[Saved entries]

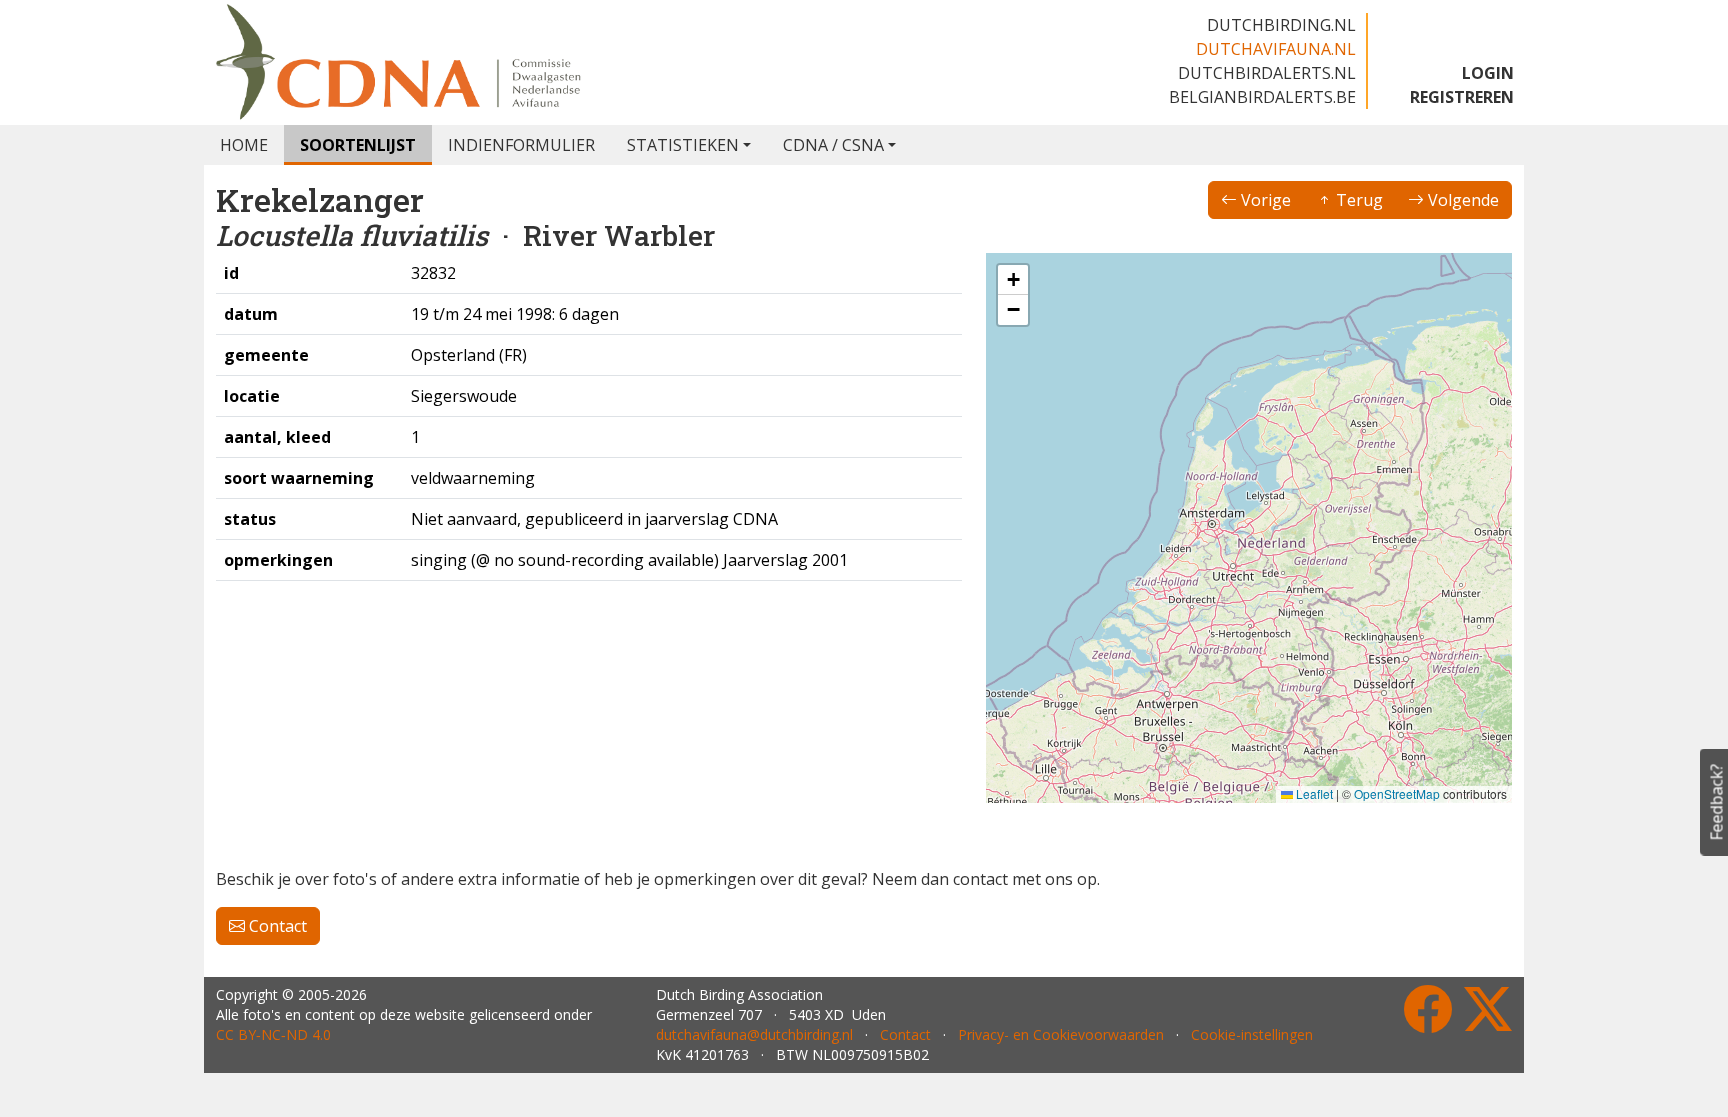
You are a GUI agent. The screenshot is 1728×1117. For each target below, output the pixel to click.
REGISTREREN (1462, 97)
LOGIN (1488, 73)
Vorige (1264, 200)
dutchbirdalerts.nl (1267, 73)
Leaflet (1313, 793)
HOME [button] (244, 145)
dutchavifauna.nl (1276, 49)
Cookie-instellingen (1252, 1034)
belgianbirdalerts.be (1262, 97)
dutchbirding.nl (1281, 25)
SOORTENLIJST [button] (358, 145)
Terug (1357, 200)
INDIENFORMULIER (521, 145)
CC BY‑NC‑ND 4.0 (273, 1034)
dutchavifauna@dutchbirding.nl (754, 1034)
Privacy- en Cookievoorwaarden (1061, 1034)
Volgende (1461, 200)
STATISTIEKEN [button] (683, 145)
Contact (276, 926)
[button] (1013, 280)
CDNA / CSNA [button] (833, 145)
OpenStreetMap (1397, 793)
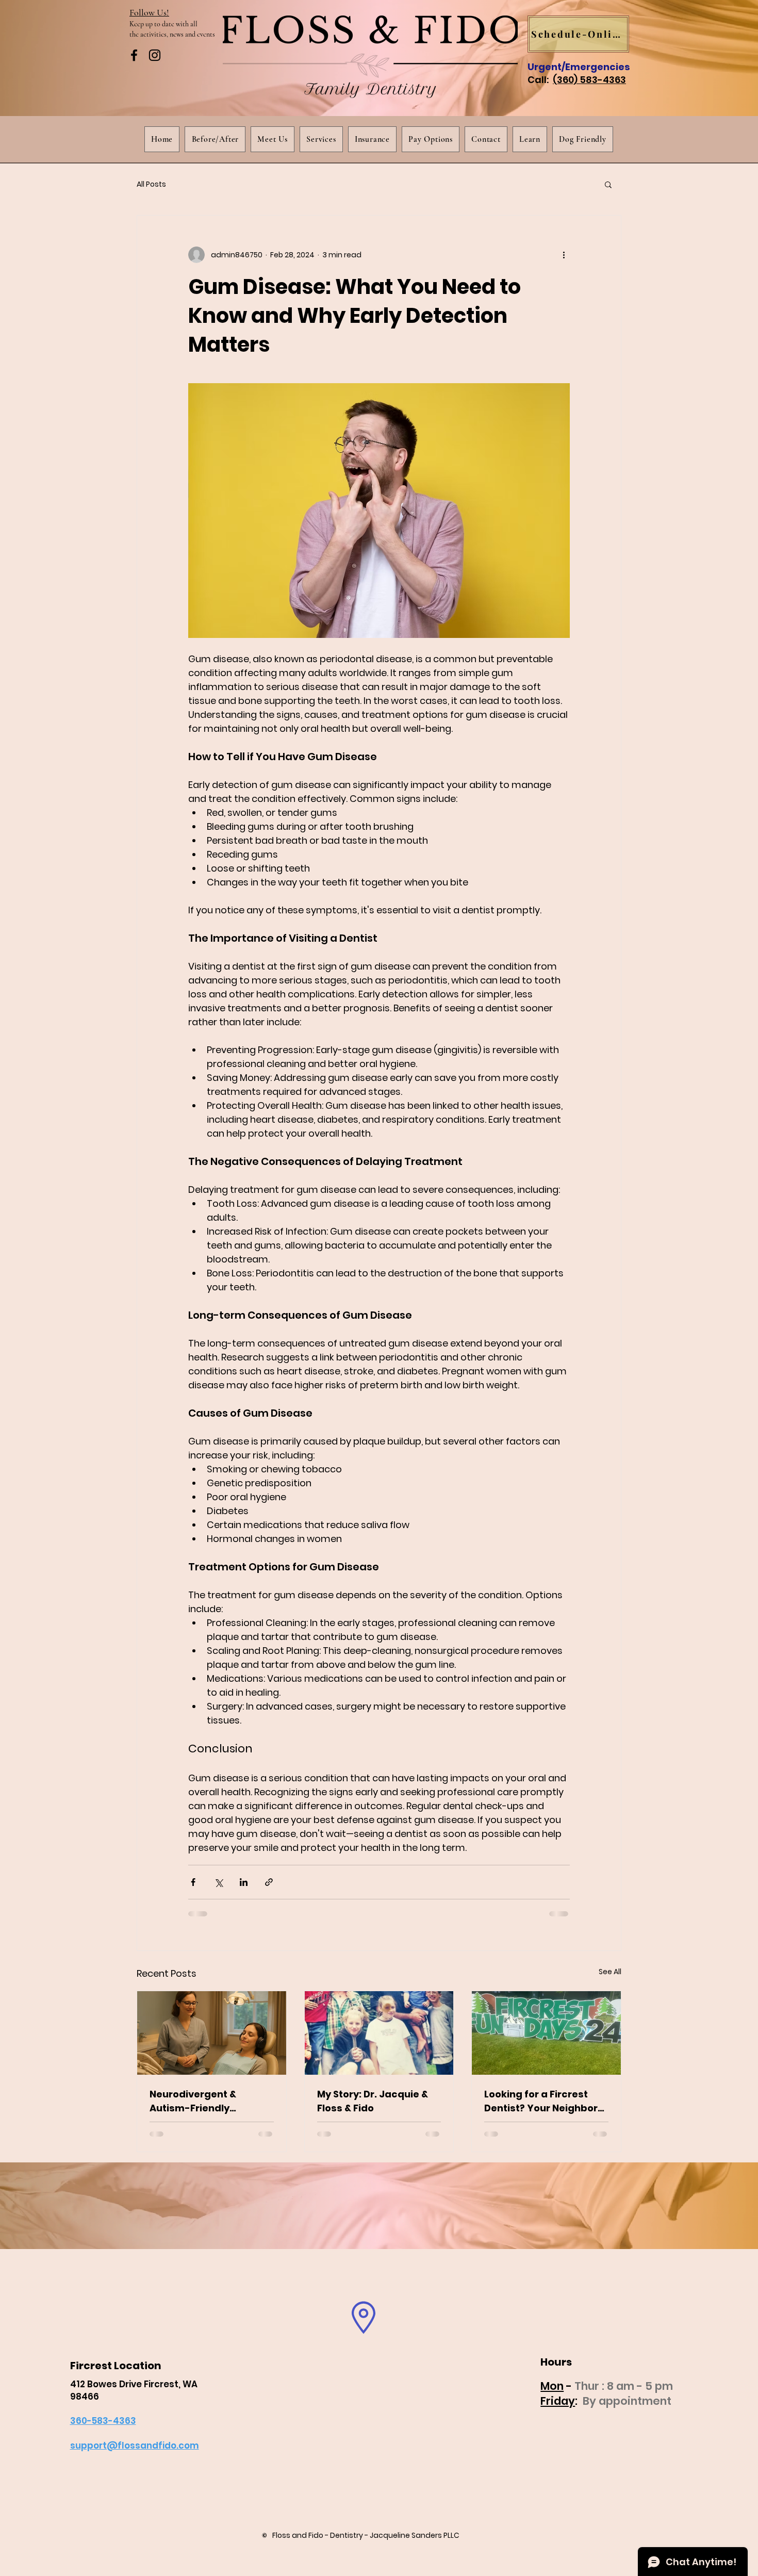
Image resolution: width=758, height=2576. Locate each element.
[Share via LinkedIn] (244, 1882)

--

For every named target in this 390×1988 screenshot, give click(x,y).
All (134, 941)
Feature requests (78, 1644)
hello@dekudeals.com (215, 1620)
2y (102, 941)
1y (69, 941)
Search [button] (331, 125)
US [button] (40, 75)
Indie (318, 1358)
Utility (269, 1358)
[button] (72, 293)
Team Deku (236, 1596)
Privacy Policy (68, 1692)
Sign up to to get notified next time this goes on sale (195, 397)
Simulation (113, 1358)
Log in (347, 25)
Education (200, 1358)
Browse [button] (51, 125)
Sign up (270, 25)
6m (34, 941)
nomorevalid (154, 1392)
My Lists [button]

**TASK DETAILS**
What are the lines, exactly as written above, from the line with "Sign up to to" to the line with "My Lists [button]", both included? Output only those.

**RESPONSE AREA**
Sign up to to get notified next time this goes on sale (195, 397)
Simulation (113, 1358)
Log in (347, 25)
Education (200, 1358)
Browse [button] (51, 125)
Sign up (270, 25)
6m (34, 941)
nomorevalid (154, 1392)
My Lists [button]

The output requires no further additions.